After a few seconds spent digesting the sheer idiocy of this statement I asked her in what possible universe would one not be depressed in my situation? How could someone wake up after a month in coma only to discover that the person they were exists only in the past tense, as a fading memory and not be depressed? To discover that ones life was now an existence, something to be endured not enjoyed? (Granted, yes, there have been good times, but they are massively disproportionate to the time spent accruing them.) To find that one couldn’t walk, had a speech impediment and now had fine motor skills that were as much use as a lead squash ball? How does one begin to explain the enormity of regret I have about waking up from the coma in the first place? The regret I have the dreadful and ongoing impact of the ‘Law of Unintended Consequences’ has had on others? There is so much regret and anger – at me for being in this situation – that one might have thought that possibly, just possibly, someone who’d known me all off my life might consider that such a turn of events wasn’t exactly what I’d planned. But then I remembered who I was talking to. This, after all is the person who when she was a nurse would always want to be there when patients who’d attempted suicide by taking a overdose would wake up after a stomach pump. Not to offer them counsel and a warm smile. But rather to see the look of disappointed frustration on their faces because she found it amusing.

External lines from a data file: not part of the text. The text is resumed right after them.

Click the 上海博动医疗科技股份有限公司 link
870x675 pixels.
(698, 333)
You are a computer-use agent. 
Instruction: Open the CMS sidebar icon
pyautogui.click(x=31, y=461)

I’m not making that up. I wish I was. She boasts of it. She admits that she’s emotionally detached. She is one of those women who, for whatever reason, isn’t maternal. Don’t get me wrong, I love her to bits, but she makes Leonard’s mum seem touchy feely.

So in retrospect, expecting her to have anything approaching a humane reaction to what is a human reaction to an inhuman circumstance was perhaps overly ambitious. Mind you, I’ve learnt that saying ‘Keeping sanity at bay’ is a sound bite that satisfies most enquiries as to how I’m doing. Hardly anyone asks why.

Perhaps it’s because they know they should ask, because it’s the right thing to do now, isn’t it and people just love being well thought of? Perhaps they think asking with a concerned face makes them appear a better person? Or perhaps because they don’t have the requisite amount of time that the answer warrants?

Or perhaps they fear that if I start, I won’t stop.